━━━ Data excerpts
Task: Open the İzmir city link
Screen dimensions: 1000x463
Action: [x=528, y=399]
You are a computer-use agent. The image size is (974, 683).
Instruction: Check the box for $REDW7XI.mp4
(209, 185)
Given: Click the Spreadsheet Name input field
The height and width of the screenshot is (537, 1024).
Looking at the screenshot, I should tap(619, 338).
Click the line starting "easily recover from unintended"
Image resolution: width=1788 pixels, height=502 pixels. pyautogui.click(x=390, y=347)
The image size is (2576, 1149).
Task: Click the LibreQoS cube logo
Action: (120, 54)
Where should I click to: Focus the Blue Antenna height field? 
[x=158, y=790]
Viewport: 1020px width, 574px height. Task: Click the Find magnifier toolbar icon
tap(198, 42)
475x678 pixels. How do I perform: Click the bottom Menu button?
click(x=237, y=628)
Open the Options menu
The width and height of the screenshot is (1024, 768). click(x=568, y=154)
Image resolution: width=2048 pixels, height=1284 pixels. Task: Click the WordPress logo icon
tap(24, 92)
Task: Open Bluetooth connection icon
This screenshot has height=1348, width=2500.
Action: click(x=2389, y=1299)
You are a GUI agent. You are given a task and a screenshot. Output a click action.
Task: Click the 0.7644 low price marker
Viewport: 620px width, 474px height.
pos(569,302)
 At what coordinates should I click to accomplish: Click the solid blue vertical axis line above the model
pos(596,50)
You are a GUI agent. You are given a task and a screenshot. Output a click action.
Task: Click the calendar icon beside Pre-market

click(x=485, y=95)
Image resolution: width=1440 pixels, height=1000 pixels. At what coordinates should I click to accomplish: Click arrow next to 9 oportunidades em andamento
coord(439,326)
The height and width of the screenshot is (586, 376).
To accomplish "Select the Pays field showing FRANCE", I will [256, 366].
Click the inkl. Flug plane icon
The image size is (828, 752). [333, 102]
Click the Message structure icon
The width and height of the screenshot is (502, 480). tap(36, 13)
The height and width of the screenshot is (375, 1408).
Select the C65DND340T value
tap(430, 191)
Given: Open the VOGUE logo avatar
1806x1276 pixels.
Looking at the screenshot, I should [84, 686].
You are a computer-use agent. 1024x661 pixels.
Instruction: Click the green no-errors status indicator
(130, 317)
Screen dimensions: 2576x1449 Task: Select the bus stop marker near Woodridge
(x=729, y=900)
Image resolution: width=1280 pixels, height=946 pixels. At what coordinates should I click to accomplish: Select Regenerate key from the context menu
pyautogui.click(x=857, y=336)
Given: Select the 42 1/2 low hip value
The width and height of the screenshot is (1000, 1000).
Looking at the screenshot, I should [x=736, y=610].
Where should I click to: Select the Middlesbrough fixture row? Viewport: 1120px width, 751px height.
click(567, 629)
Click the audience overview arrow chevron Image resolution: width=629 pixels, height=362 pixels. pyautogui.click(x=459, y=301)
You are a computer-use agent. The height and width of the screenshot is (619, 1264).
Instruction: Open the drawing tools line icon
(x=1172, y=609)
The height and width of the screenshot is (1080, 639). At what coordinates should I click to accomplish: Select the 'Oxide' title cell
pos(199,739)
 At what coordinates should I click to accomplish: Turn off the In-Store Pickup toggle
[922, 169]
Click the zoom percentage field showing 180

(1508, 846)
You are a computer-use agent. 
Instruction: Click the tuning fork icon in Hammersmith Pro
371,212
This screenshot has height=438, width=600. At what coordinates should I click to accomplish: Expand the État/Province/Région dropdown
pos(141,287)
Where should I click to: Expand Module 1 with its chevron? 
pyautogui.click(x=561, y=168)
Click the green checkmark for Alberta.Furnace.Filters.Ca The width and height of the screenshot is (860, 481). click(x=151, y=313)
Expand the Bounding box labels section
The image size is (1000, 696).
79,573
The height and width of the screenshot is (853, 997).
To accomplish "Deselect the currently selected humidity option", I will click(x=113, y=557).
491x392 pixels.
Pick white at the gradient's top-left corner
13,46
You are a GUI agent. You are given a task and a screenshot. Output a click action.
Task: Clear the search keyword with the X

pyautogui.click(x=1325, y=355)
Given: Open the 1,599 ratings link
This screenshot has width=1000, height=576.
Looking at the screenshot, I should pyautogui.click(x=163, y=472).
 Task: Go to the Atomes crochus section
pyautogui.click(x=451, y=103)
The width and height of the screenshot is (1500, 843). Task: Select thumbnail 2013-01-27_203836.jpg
━━━━━━
• Problem to work on: Please format all of the records above as a numbered list, leaving out any blank lines.

• Response below:
1. Task: Open the İzmir city link
2. Screen dimensions: 1000x463
3. Action: [x=528, y=399]
4. You are a computer-use agent. The image size is (974, 683).
5. Instruction: Check the box for $REDW7XI.mp4
6. (209, 185)
7. Given: Click the Spreadsheet Name input field
8. The height and width of the screenshot is (537, 1024).
9. Looking at the screenshot, I should tap(619, 338).
10. Click the line starting "easily recover from unintended"
11. Image resolution: width=1788 pixels, height=502 pixels. pyautogui.click(x=390, y=347)
12. The image size is (2576, 1149).
13. Task: Click the LibreQoS cube logo
14. Action: (120, 54)
15. Where should I click to: Focus the Blue Antenna height field? 
16. [x=158, y=790]
17. Viewport: 1020px width, 574px height. Task: Click the Find magnifier toolbar icon
18. tap(198, 42)
19. 475x678 pixels. How do I perform: Click the bottom Menu button?
20. click(x=237, y=628)
21. Open the Options menu
22. The width and height of the screenshot is (1024, 768). click(x=568, y=154)
23. Image resolution: width=2048 pixels, height=1284 pixels. Task: Click the WordPress logo icon
24. tap(24, 92)
25. Task: Open Bluetooth connection icon
26. This screenshot has height=1348, width=2500.
27. Action: click(x=2389, y=1299)
28. You are a GUI agent. You are given a task and a screenshot. Output a click action.
29. Task: Click the 0.7644 low price marker
30. Viewport: 620px width, 474px height.
31. pos(569,302)
32.  At what coordinates should I click to accomplish: Click the solid blue vertical axis line above the model
33. pos(596,50)
34. You are a GUI agent. You are given a task and a screenshot. Output a click action.
35. Task: Click the calendar icon beside Pre-market
36. click(x=485, y=95)
37. Image resolution: width=1440 pixels, height=1000 pixels. At what coordinates should I click to accomplish: Click arrow next to 9 oportunidades em andamento
38. coord(439,326)
39. The height and width of the screenshot is (586, 376).
40. To accomplish "Select the Pays field showing FRANCE", I will [256, 366].
41. Click the inkl. Flug plane icon
42. The image size is (828, 752). [333, 102]
43. Click the Message structure icon
44. The width and height of the screenshot is (502, 480). tap(36, 13)
45. The height and width of the screenshot is (375, 1408).
46. Select the C65DND340T value
47. tap(430, 191)
48. Given: Open the VOGUE logo avatar
49. 1806x1276 pixels.
50. Looking at the screenshot, I should [84, 686].
51. You are a computer-use agent. 1024x661 pixels.
52. Instruction: Click the green no-errors status indicator
53. (130, 317)
54. Screen dimensions: 2576x1449 Task: Select the bus stop marker near Woodridge
55. (x=729, y=900)
56. Image resolution: width=1280 pixels, height=946 pixels. At what coordinates should I click to accomplish: Select Regenerate key from the context menu
57. pyautogui.click(x=857, y=336)
58. Given: Select the 42 1/2 low hip value
59. The width and height of the screenshot is (1000, 1000).
60. Looking at the screenshot, I should [x=736, y=610].
61. Where should I click to: Select the Middlesbrough fixture row? Viewport: 1120px width, 751px height.
62. click(567, 629)
63. Click the audience overview arrow chevron Image resolution: width=629 pixels, height=362 pixels. pyautogui.click(x=459, y=301)
64. You are a computer-use agent. The height and width of the screenshot is (619, 1264).
65. Instruction: Open the drawing tools line icon
66. (x=1172, y=609)
67. The height and width of the screenshot is (1080, 639). At what coordinates should I click to accomplish: Select the 'Oxide' title cell
68. pos(199,739)
69.  At what coordinates should I click to accomplish: Turn off the In-Store Pickup toggle
70. [922, 169]
71. Click the zoom percentage field showing 180
72. (1508, 846)
73. You are a computer-use agent. 
74. Instruction: Click the tuning fork icon in Hammersmith Pro
75. 371,212
76. This screenshot has height=438, width=600. At what coordinates should I click to accomplish: Expand the État/Province/Région dropdown
77. pos(141,287)
78. Where should I click to: Expand Module 1 with its chevron? 
79. pyautogui.click(x=561, y=168)
80. Click the green checkmark for Alberta.Furnace.Filters.Ca The width and height of the screenshot is (860, 481). click(x=151, y=313)
81. Expand the Bounding box labels section
82. The image size is (1000, 696).
83. 79,573
84. The height and width of the screenshot is (853, 997).
85. To accomplish "Deselect the currently selected humidity option", I will click(x=113, y=557).
86. 491x392 pixels.
87. Pick white at the gradient's top-left corner
88. 13,46
89. You are a GUI agent. You are given a task and a screenshot. Output a click action.
90. Task: Clear the search keyword with the X
91. pyautogui.click(x=1325, y=355)
92. Given: Open the 1,599 ratings link
93. This screenshot has width=1000, height=576.
94. Looking at the screenshot, I should pyautogui.click(x=163, y=472).
95.  Task: Go to the Atomes crochus section
96. pyautogui.click(x=451, y=103)
97. The width and height of the screenshot is (1500, 843). Task: Select thumbnail 2013-01-27_203836.jpg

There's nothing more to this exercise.